-
Notifications
You must be signed in to change notification settings - Fork 73
Delta sync #1382
Comments
We can cover this requirement by:
It is really glad to see this request coming from the community as it validates that this use case can be useful for people. General target will be to support diffs in OfflineClient. Going to create Roadmap issue soon so we can put some timing on when and how things will be delivered. @ntziolis Do you have time to collaborate on requirements/approach for this? |
Forgot to mention that we are not only client side and js. |
This is just awesome. I'd love to assist in this. My background is in building replication engines so lmk how I can participate. I think true offline capabilities that do NOT force single cloud vendor lock-in or custom solutions are the last major piece in the GraphQL all the way puzzle. Since I now seem to be talking to the like minded I wanne run something by you I have been thinking about for a long time now: Our goal should be to to handle data the same way on the clientside as on the serverside. For me the backend today starts clientside already. Really everything that retrieves and stores data I see as backend of my actual app. And it seems strange that we use different tool chains and APIs to handle the data. So the goal should be to have have at least a subset of what is available server side on the client side as well, with the same API. So: Further when making sure such a layer is configurable in the sense which operations (eg filters like equals, contains etc ) are available and how they are exposed (down to customising the name and structure). It would be possible to provide at least a subset of the functionality available on the server which would allow to send any query to the server as well to ensure the user operates on the latest set of data. What do you think about something like this? Or How would you go about consuming the cached data in a meaningful manner when trying to execute filtering etc clientside? |
In regards to delta sync I wanted to get started with an initial list of factors and scenarios. The following list keeps in mind both data storage and transfer requirements I see 3 main factors in play (standard replication stuff):
Server metadata storage strategies for sync:
Having the ability to choose between the two approaches is crucial to not requiring a specific implementation or downstream datasource capabilities for sync to work. While it should absolutely be possible to leverage them when available. Feel free to let me know if im overshooting. |
This is very much the target of this. We might provide some out of the box deployment options later, but target here is to provide a flexible package that works out of the box with the existing backends. Really like the ideas. There is no overshooting as from my point of view so many people are looking for anything like this for some time.

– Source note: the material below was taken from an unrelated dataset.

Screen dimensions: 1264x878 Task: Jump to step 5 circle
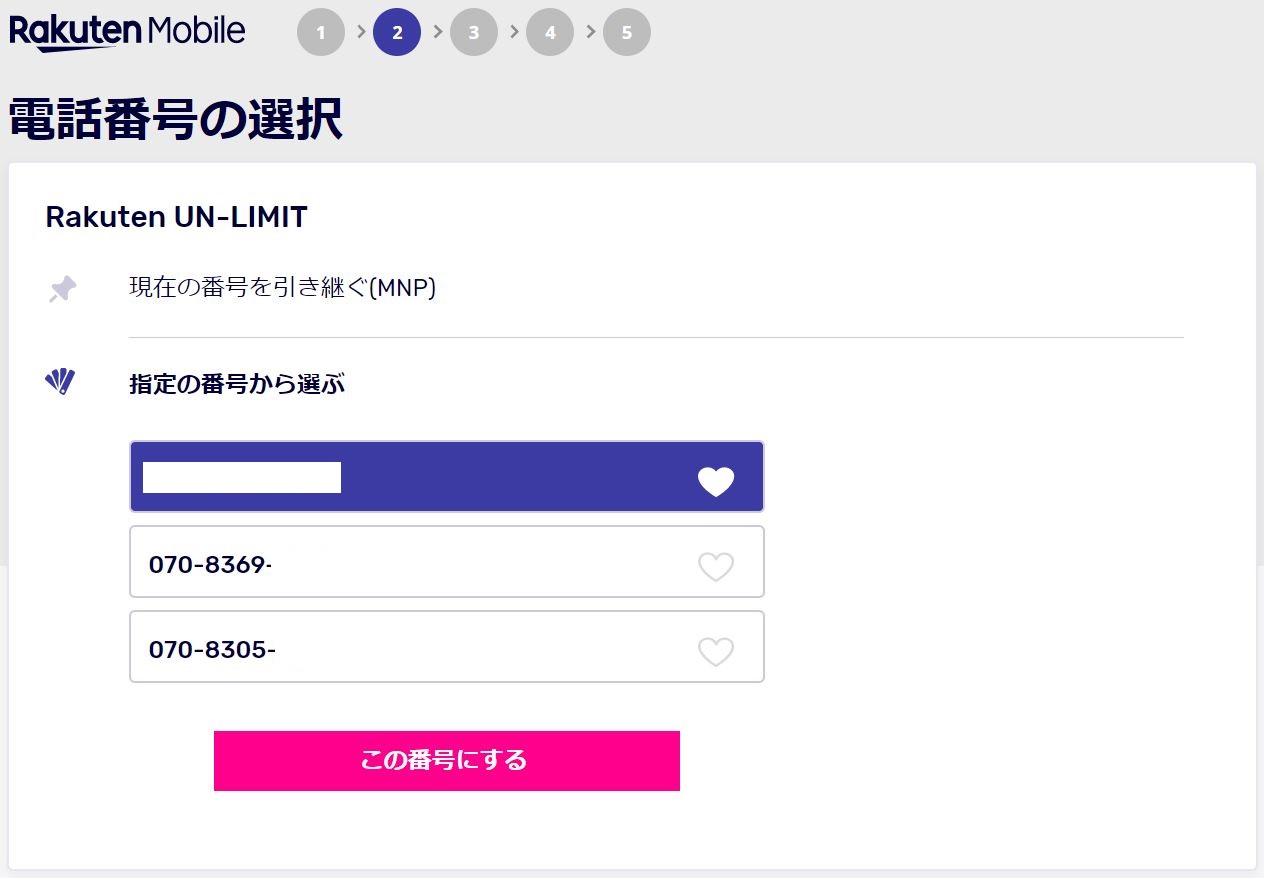click(x=627, y=32)
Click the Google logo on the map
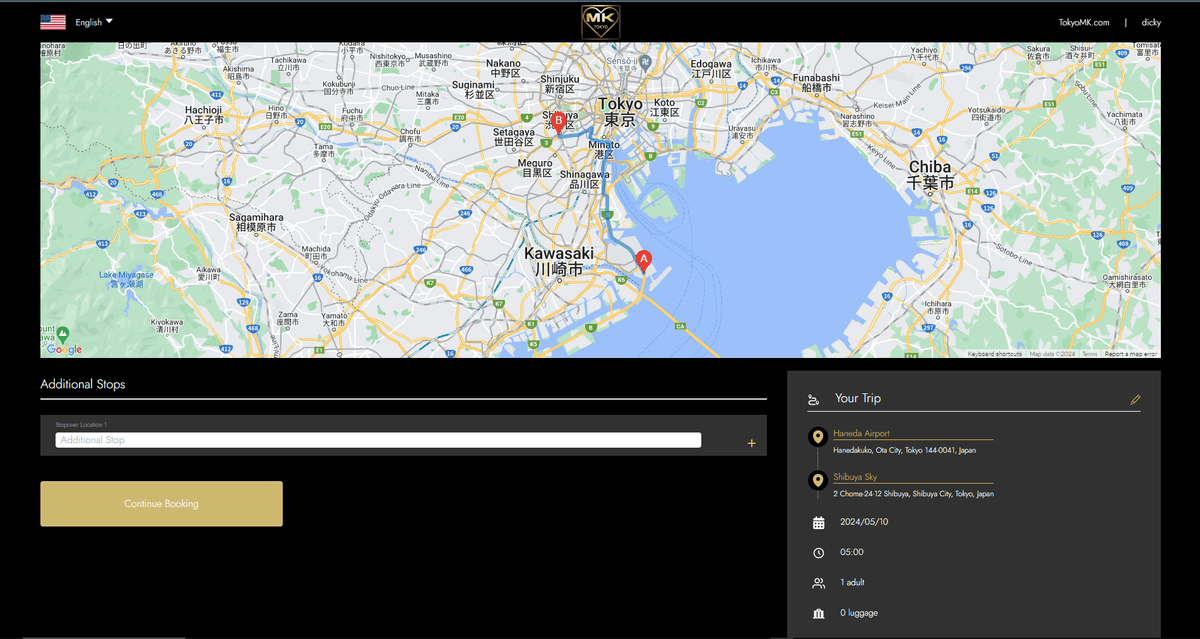This screenshot has height=639, width=1200. [x=64, y=349]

Yes. This is pretty much sums it up and it is possible now in Apollo. We can have offline pagination and online pagination etc. This quite challenging task as it will involving:
For the moment we kinda focusing on giving fully featured offline behavior and great user experience related to that. Developers should be able to work seamlessly with any GraphQL objects (Files, Subscriptions etc.) Once we do that right, next stage will be to go towards storage improvements and deltas. I will need more time to write a proposal on how DeltaSync will work. Then we can collect some feedback from industry and create individual github issues for collaboration. In relation to the second comment. I will need to put some diagram on how this will work and write some proposal to open conversation. This is too large topic to simply draft that on the single github issue. |
@ntziolis Thanks for reaching out. I'm going to work on a general proposal for diffing capability so we can collaborate better. |
This is exactly what Meteor.js does if you haven't checked it out. They let the client subscribe to a data set then transparently stream that data into a client side MongoDB implementation (minimongo) that matches the server's mongo client API. The server then tracks active subscriptions against the mongodb oplog and sends any diffs down to subscribed clients. It is totally transparent and reactive for the client. The client and server can easily share code because they have the same database API. While it has its downsides (mongo lockin, scaling, performance, not very actively developed anymore) nothing has managed to match the meteor dx so far in my opinion. I think the idea of the client having the same data API as the server is key to unlocking a lot of code reuse and really powerful features. Meteor's architecture might be a good place to look for some inspiration. I'm excited to see where this project goes! I'm evaluating using Apollo and Prisma for my react-native project and this seems like the missing piece of the puzzle. Unfortunately I don't have enough experience with apollo/graphql yet to contribute much but I would like to help wherever I can. |
@AndrewMorsillo 100% agree on that meteor is exactly where we wanne end up from a dev experience perspective. In fact my team has used meteor to build our first 3 enterprise SaaS solutions, but by now have migrated them to a GraphQL (key reasons where seamless external rest service integration, manageability, long term framework support, no-lock-in to specific technologies / frameworks on the backend and scale issues). The goal for is to build a data backend independent version of what meteor delivers in regards to data handling server/client-side. Once exists everyone can build their on providers for their data backend without tech stack lock-in. |
@ntziolis I'm in the same boat as you. I'm switching from meteor to graphql for the same reasons in the next iteration of my project. Agreed 100% on the goal. Providing what you get from meteor in a more open backend agnostic fashion will be the ultimate dream for js development. |
I think the best way to start with this is simply to enable the application to Query specific data on the server and Subscribe for results when:
We currently have Proposal for clientThe client can have new methods for registering queries/subscriptions:
For example: // Wait with request after becoming online
public initialDelay: number = 0;
// Interval used for pooling
public interval?:
// Even some extra metadata
public requiresWifi: boolean Developers will be able to trigger Query Refresh manually (and force subscriptions to reconnect:
Related work
Open for comments, opinions and contributions |
Totally agree with doing this step by a step and using a client side only approach in the first step that doesn't require server side changes. In addition we should make this as transparent as possible. Looking at what
I think effectively what we want is what We could achieve this by wrapping the In regards to the subscriptions connected to a watchQuery:
|
We will follow up with server side node.js package but IMHO is best to start with client side usages first and try them to see if we even need anything from server or it can be done in framework user space.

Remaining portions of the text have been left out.